Dua pekan lalu,sedang chit-chat tentang rencana nobar film di daerah Depok dengan bunda Alieva, kakak Putri Arifianti. seperti biasa, karena kegiatan voluntary maka saya tertarik, apalagi nonton pilem. hehe. Nah, kakak ini bertanya kesediaan saya, jadi saya menjelaskan pandangan pribadi tentang voluntir, kemudian beliau merespon dengan,

"seronoknyaaa" (ditambah icon jempol)

Lalu tiba-tiba pikiran hang, hahaha. Chat yang saya kirim terakhir dengan kalimat seronok ini.... saya gak bisa lihat hubungannya. Yang ada malah muncul protes

kok malah dibilang seronok sih?

aku salah nulis ya?

seronok tapi kok dikasih jempol?

karena udah belajar stimulus, respon, dan jeda, jadi bisa tetep kalem. hahaha. Jadi gak langsung bombardir pertanyaan di atas.
Nah baru kali ini sempat cari tau tentang kata seronok.

Ternyata eh ternyata....

Ketidaksesuaian respon saya dengan kata seronok ini saya runut ke belakang.
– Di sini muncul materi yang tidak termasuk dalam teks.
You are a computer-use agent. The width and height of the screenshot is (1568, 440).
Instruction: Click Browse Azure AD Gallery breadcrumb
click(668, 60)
Ingat-ingat lagi kapan pertama kali saya dengar kata seronok.

Ternyata saya acapkali dengar kata seronok ini awalnya dari telivisi,
dengan konteks berita keartisan atawa berita kriminal begitu, hehehe.

Dan mungkin karena terulang beberapa kali jadi terprogram dipikiran saya.
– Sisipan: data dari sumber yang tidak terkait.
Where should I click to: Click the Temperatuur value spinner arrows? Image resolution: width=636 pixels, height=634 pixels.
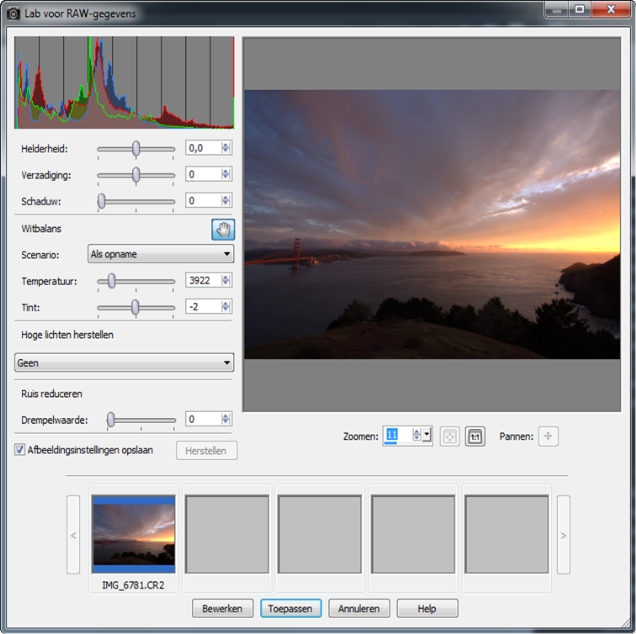(x=226, y=281)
Telusur-telusur ingatan lagi, tiba-tiba teringat kata "tak senonoh".
Sepertinya mereka mirip.

Telusur lagi, bener aja, saya juga menemukan ini dari berita media keartisan juga.

Bahkansetelah cek lagi, efeknya juga bikin saya jadi menghindari penggunaan kata seronok dan tak senonoh ini. Konotasinya negatif.

Petikan obrolan kami kemarin jadi AHA momen saya untuk mecari tau lebih banyak. Apalagi kak Anti termasuk salah satu idola saya di facebook, hehe. Jadi pasti ada sesuatu yang menarik.

Jadilah sayaaaa googling dengan kata kunci "arti seronok"

http://kbbi.web.id/seronok

seronok/se·ro·nok/ a menyenangkan hati; sedap dilihat (didengar dan sebagainya):

bagaimana dengan senonoh?

http://kbbi.web.id/senonoh

senonoh/se·no·noh/ a, tidak -- , kurang -- tidak patut atau tidak sopan (tentang perkataan, perbuatan, dan sebagainya); tidak menentu atau tidak manis dipandang (pakaian dan sebagainya): kelakuan yang tidak --; pakaiantidak --;

Nah, buka kamus kaaan :D hehe
Jadi harusnya pada hal-hal yang tidak baik, kita cukup katakan
"senonoh".

ada artikel menarik tentang kesalahan kata seronok dan senonoh di sinihttp://www.kompasiana.com/…/terjebak-kata-seronok_5510d4388…

*******

semoga makin membuka wawasan kita yaa. Mari lebih dekat dengan buku-buku bacaan kita :)

Dan ternyata ini bahasa melayu juga lho, bahasanya Upin dan Ipin.